EU just two votes away from scooping up air passenger data

04.12.2015
A system for tracking European air passengers is just two votes -- and two years -- away from implementation, after national governments agreed Friday to a text proposed by the European Parliament.

But even if the text is ratified promptly, EU rules mean it won't take effect for another two years.

There's no plan to create a single, central database about passengers flying into and out of the European Union. Rather, each member state will set up its own passenger information unit to gather data from airlines using its airports. Airlines will have to hand over data about those on flights entering or leaving the EU, and countries may choose to collect data on intra-EU flights too.

The goal of the legislation, the Passenger Name Record (PNR) Directive, is to detect, prevent and investigate terrorist offenses and serious crime. EU legislators have become more impatient to reach a deal following the recent attacks in Paris, although none of those behind the attacks flew to the city.

The compromise reached Friday between national ministers and the parliament's Civil Liberties, Justice and Home Affairs Committee (LIBE) sets out the ways in which the data can be used, such as for determining the risk presented by passengers before their arrival, and the length of time it can be stored.

Records of passengers' names, travel dates, itineraries, ticket information, contact details, booking agents, means of payment, seat numbers and baggage information will be stored for six months, after which the names of the passenger and any others travelling on the same reservation will be masked out, with the remaining data stored for another four-and-a-half years.

Police already use such information in their investigations, but procedures differ from country to country.
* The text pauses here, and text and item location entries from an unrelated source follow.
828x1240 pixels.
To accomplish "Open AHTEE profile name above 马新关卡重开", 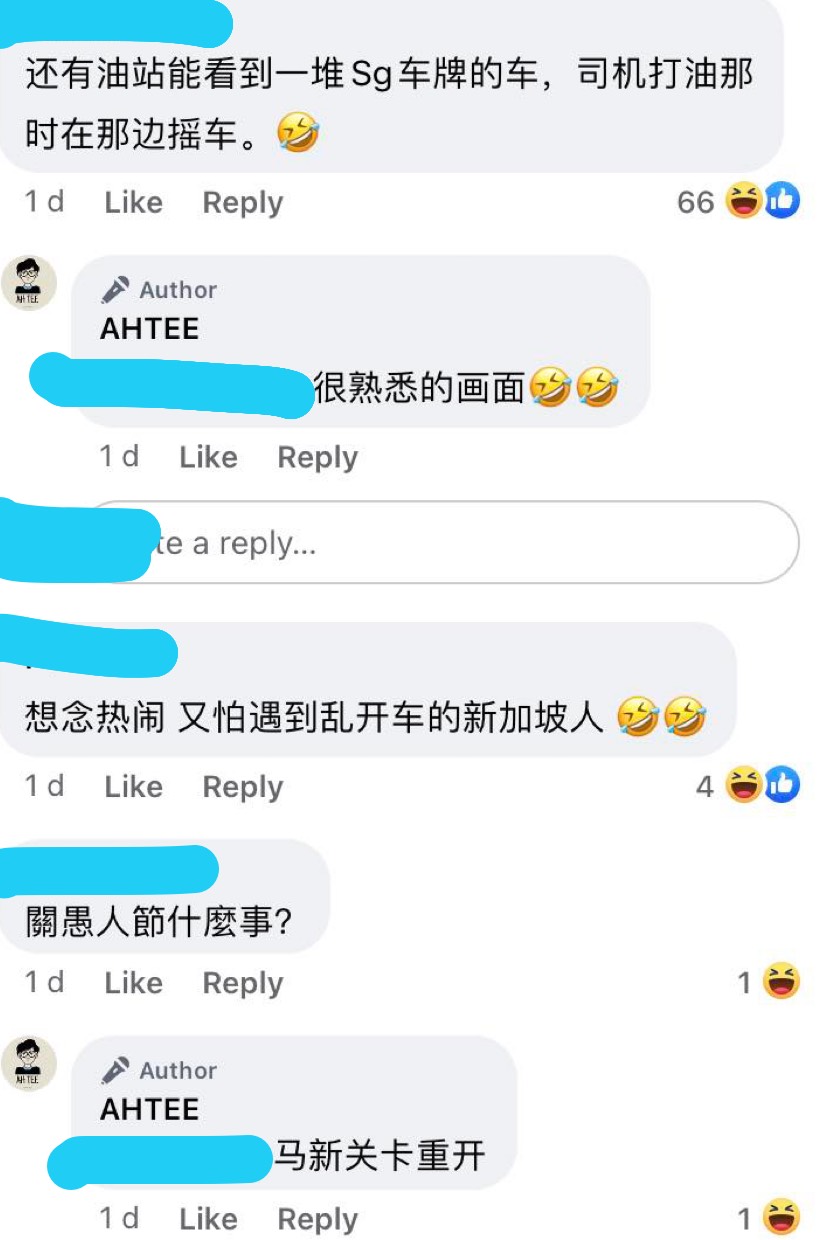I will pyautogui.click(x=150, y=1109).
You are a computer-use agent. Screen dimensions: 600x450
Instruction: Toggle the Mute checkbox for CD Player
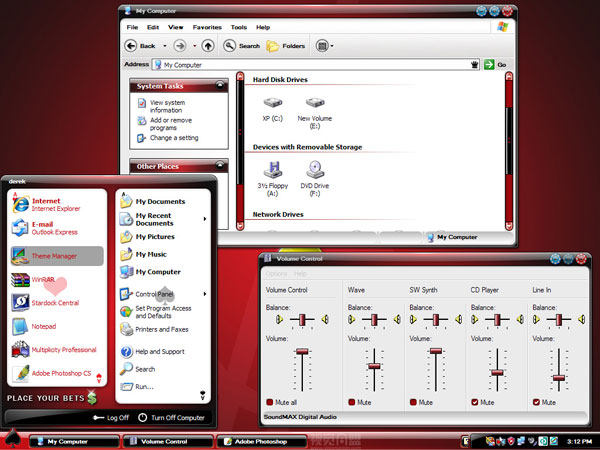(x=475, y=402)
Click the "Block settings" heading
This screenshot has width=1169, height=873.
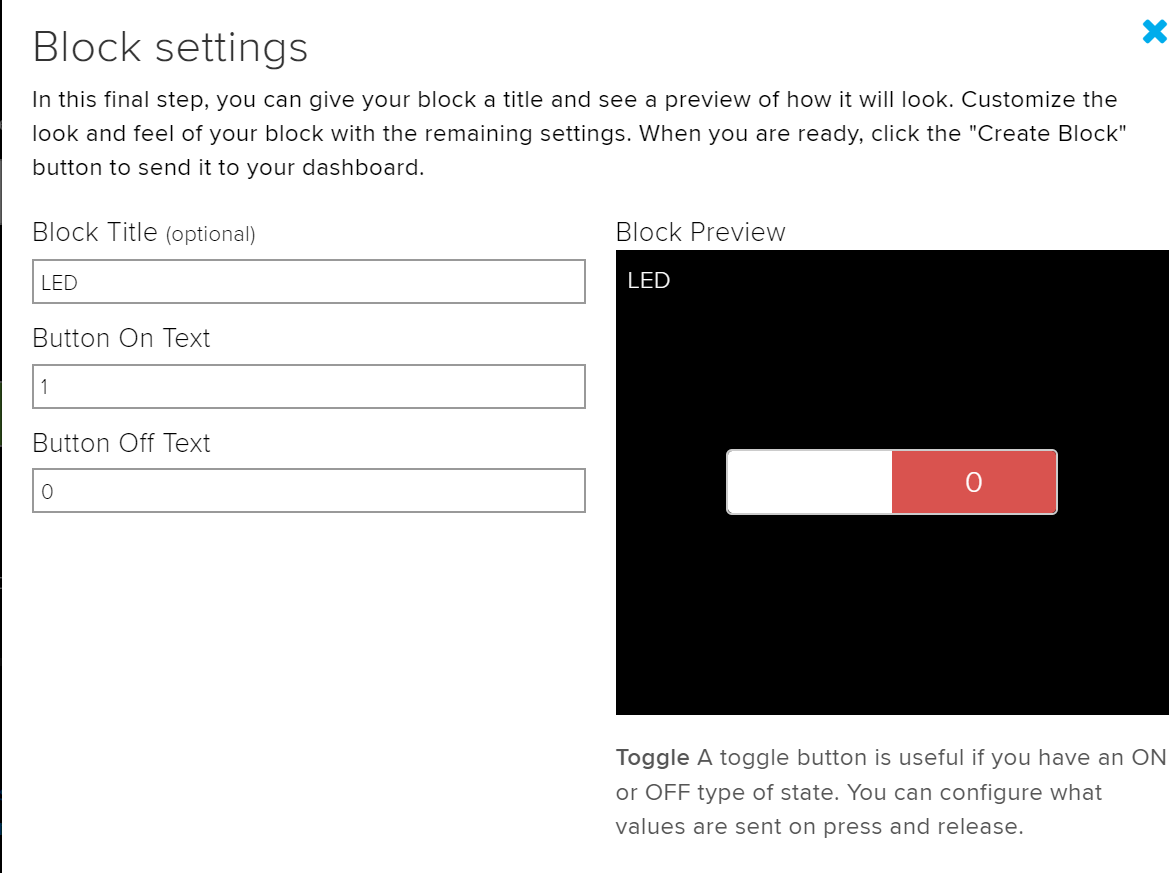170,47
Legislators want to harmonize those rules across Europe.

LIBE committee member and author of the compromise text, Timothy Kirkhope, said he preferred to see a single system that included privacy protection, rather than the existing patchwork of rules. "The choice is not between an EU PNR system and no EU PNR system, it is between an EU PNR system and 28 national PNR systems that will have vastly differing, or absent, standards for protecting passenger data," he said Friday.

The committee will vote to formally accept the compromise text he proposed on Dec. 10, and then submit it to Parliament for a final vote early next year.

But the rules won't take effect overnight: EU directives are not laws in themselves, but instructions to the national government to pass their own laws having the same effect. They have two years to do so.